Dora Ratjen a German athlete competed in the European Championship games as a female but was later found to be a male. The ambiguity in his genitals made his parents bring him up as a female even though he himself felt like a male.
Recently, Pinky Pramanik of India was accused of rape and medical research found her to posses a semi-developed phallus. But doctors have split opinions on whether she is a male or a female.
Santhi Soundarajan of Tamil Nadu was considered to not to posses the sexual characters of a female and hence was banned. She actually had XY chromosomes but suffered from Androgen Insensitivity Syndrome which made her a female.
Gender testing in the modern era
There is opaqueness in the process of testing one’s gender, since revealing such sensitive information is deemed to be an invasion of an individual’s privacy. There is no clear consensus on how gender should be determined, even among scientists.
Bruce Kidd, an erstwhile Olympian who is a professor in Kinesiology and physical education at the University of Toronto, believes that an individual should be vested the luxury of naming one’s gender if the idea of self-expression is to mean anything.

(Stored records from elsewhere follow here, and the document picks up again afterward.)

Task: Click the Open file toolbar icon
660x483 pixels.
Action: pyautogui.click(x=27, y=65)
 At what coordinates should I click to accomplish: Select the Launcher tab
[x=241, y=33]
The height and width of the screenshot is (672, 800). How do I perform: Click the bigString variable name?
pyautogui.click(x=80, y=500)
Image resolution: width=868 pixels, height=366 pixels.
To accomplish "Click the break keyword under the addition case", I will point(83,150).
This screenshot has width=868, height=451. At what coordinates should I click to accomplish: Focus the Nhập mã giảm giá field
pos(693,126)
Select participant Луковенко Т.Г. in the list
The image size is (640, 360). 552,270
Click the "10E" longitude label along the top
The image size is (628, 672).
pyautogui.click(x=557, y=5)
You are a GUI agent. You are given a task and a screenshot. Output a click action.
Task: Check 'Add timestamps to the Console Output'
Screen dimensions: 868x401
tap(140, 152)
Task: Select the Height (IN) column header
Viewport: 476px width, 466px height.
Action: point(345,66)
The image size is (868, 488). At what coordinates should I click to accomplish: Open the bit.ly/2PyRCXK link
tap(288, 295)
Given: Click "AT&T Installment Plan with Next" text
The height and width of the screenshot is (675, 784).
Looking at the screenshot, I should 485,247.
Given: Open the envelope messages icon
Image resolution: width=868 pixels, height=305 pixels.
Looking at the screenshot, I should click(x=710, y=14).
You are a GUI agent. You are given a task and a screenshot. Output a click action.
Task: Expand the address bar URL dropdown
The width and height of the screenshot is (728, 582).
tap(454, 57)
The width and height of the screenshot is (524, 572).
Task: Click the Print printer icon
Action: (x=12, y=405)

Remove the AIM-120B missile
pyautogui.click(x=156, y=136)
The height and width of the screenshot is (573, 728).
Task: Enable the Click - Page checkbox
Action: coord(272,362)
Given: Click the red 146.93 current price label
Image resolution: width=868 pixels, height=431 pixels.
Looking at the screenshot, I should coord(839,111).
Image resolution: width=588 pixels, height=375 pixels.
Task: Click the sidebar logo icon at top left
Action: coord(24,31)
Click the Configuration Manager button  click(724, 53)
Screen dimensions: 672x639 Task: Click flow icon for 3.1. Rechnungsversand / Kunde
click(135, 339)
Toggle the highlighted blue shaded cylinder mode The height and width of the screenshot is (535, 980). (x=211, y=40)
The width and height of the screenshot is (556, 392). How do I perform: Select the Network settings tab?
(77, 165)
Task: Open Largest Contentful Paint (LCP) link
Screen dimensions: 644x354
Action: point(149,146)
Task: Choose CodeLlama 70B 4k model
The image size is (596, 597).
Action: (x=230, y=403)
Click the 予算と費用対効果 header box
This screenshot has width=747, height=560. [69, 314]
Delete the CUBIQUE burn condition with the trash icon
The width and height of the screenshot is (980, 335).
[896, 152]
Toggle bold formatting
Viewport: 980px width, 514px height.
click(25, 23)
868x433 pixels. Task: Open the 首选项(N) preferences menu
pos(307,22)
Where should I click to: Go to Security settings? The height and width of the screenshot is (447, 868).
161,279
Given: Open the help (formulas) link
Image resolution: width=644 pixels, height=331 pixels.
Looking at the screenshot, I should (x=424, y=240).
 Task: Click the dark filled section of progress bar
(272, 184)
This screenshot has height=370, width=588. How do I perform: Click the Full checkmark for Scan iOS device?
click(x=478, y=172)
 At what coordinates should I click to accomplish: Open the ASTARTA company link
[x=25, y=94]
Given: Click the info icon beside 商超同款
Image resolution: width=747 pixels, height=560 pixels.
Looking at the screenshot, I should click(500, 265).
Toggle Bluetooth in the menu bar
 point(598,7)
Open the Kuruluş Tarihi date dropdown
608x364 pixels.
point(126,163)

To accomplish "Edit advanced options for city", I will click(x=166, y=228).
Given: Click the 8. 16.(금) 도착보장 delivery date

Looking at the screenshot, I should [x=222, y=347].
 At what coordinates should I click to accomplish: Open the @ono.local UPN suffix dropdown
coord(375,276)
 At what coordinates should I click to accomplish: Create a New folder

The idea of gender testing is to preserve the purity in female sports while giving females a fair chance of winning. But in actuality women are humiliated, discriminated and demoralized by the process. Caster Semenya, who had her gender questioned, according to the former British hurler Collin Jackson, intentionally finished second in the 800m race in 2012 Summer Olympics, in order to avoid having her gender questioned, once again.
Just as men who outperform men are considered to be supermen, superwomen who outdo all women needs be recognized instead of having their gender questioned. The natural maleness in a female should not deprive her a chance of competing.
Gender tests should be performed only to exclude men from women’s competitions. Even though no man has been caught masquerading in a woman’s sport hither to, the test to verify gender should exclusively be done to check whether an athlete is a male and should not be carried out to test whether an athlete is a female. If an individual cannot be considered a complete male then she should be allowed to continue to play the particular sport.
Movements worldwide, clamour for the right of an individual to name his/her gender. Though a man claiming to be a woman is unfair in sports, letting an intersex name his/her gender cannot be deemed unfair since an intersex cannot be clearly identified as a male or a female.
If policies of free and fair competition are to have some meaning, then women born with physical disorders should not be side-lined. A woman if she grew up as a woman and considers herself a woman, and no matter what, she should be deemed a female in the realm of sports too.